January 5, 2011

Why Blogs Die

“There’s never an egg timer around when you need one.” ~The American President

Last September I wrote about professional blog projects. I suggested that they are often conceived to keep up with proverbial Joneses, and also that they are doomed to failure absent careful planning and consideration. I was not wrong, but I understand the problem better this week. Blogs die for the very same reason they are born: it’s so easy.

In his new book Cognitive Surplus, Clay Shirky begins by laying out a simple, captivating summary of the history of American book publishing—one I’d have been glad to have at my disposal during my History of the Book course. To introduce the larger context of his argument, Shirky frames publishing in economic terms. Pre-Gutenberg, books were prohibitively expensive to reproduce in volume. Post-Gutenberg, the folks who owned the means of production still had such a sizable burden to shoulder that their job became a matter of both selecting and producing written texts for readers (not to mention promoting said works to said audiences). This is, needless to say, no longer the case in the world of new media Shirky shepherds us through in his (excellent) book.

Both the beauty and the curse of a blog project in its infancy is the lack of accountability. The barriers to “entry,” or publishing, do not include the time and expense of a print publisher or even the US Postal Service. These are accountability measures, with their own inherent deadlines, that we set up for ourselves in professional budgets to bind ourselves to the organizational mailings of old. We could be pushed through our own hoops by the beneficial entrapments we set up for ourselves by saying, “Let’s do a newsletter,” and then carrying out the various stages of that process. Blogging requires no such advance planning. Though, as I continue to believe, it would be all the better for it.

Blogging also confuses the lines between production and promotion for staff who think it's just a matter of pixilating a newsletter. Organizations can fall prey to thinking the two are similar simply because a blog is online, and that, “If you build it, they will come.” Organizational blogging may have to be a team effort, and the voice of the author--whether co-created or not--might be separate from the voice of the promoter. (Hint: This is also true of print, but somehow it doesn't cause as much confusion in the print medium.)

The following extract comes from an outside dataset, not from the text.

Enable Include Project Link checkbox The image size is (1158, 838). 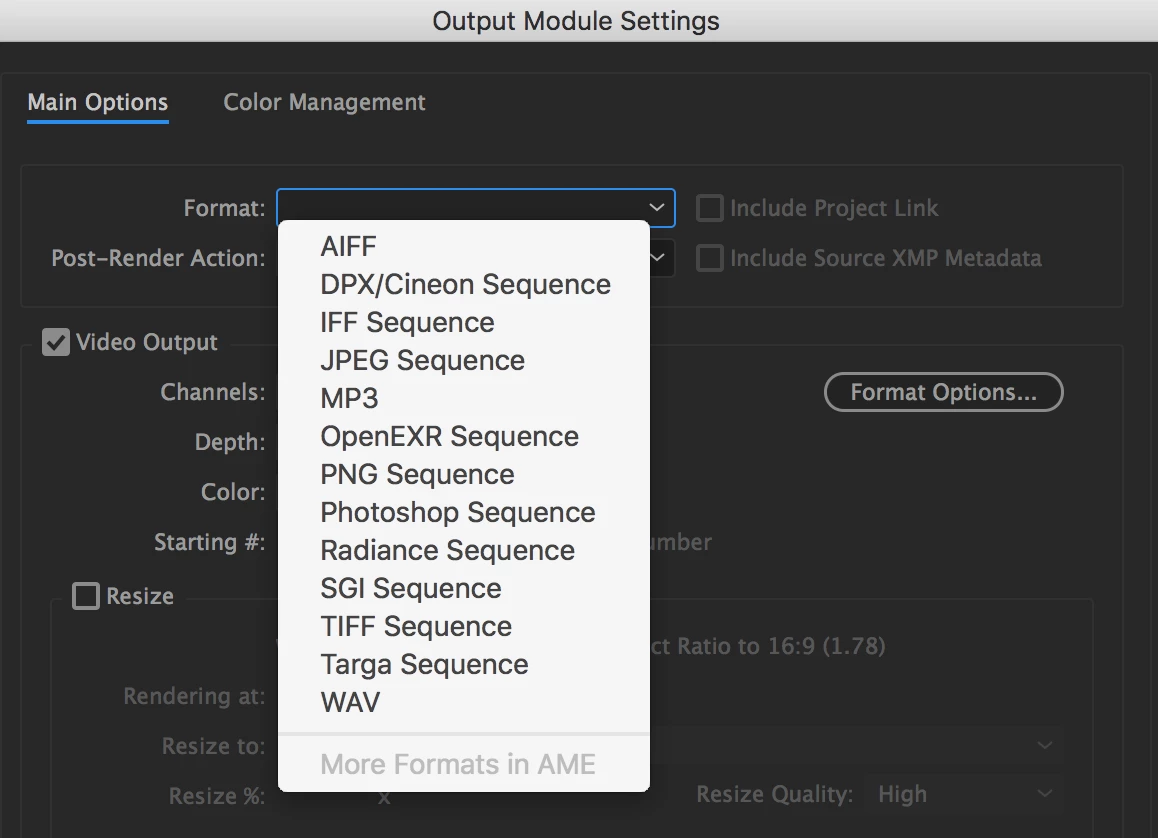tap(709, 208)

As expected, the would-be bloggers I cautioned not to promote themselves before producing a certain amount of content have been dormant for a number of months. But since I am not here to complain, I will offer a solution as opposed to an I Told You So.

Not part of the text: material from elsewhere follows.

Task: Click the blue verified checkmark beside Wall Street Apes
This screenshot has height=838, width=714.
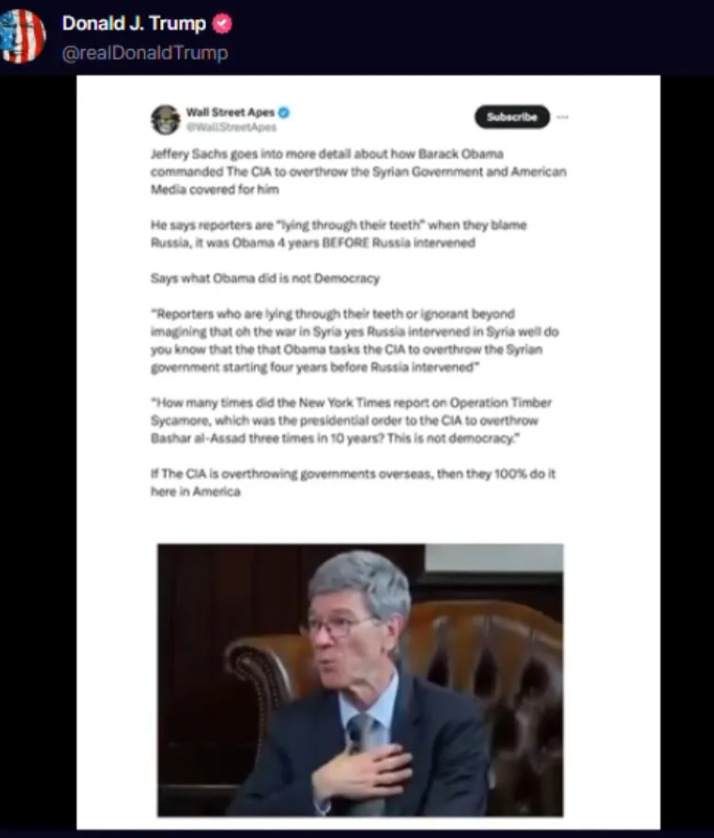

Why blogs die is not the same as why blogs fail. I do not even know if a blog can fail, but anything is possible. Blogs are easily born, but even more easily reborn. As once proven here, a blog can be resurrected with very little initial effort, in terms of the technology. A project team need only revisit its original goals, division of labor, timeline, and promotional strategy to live again in the blogosphere. Whether it’s your own blog or someone else’s, think of the new year as a time to reboot. Keep blogging.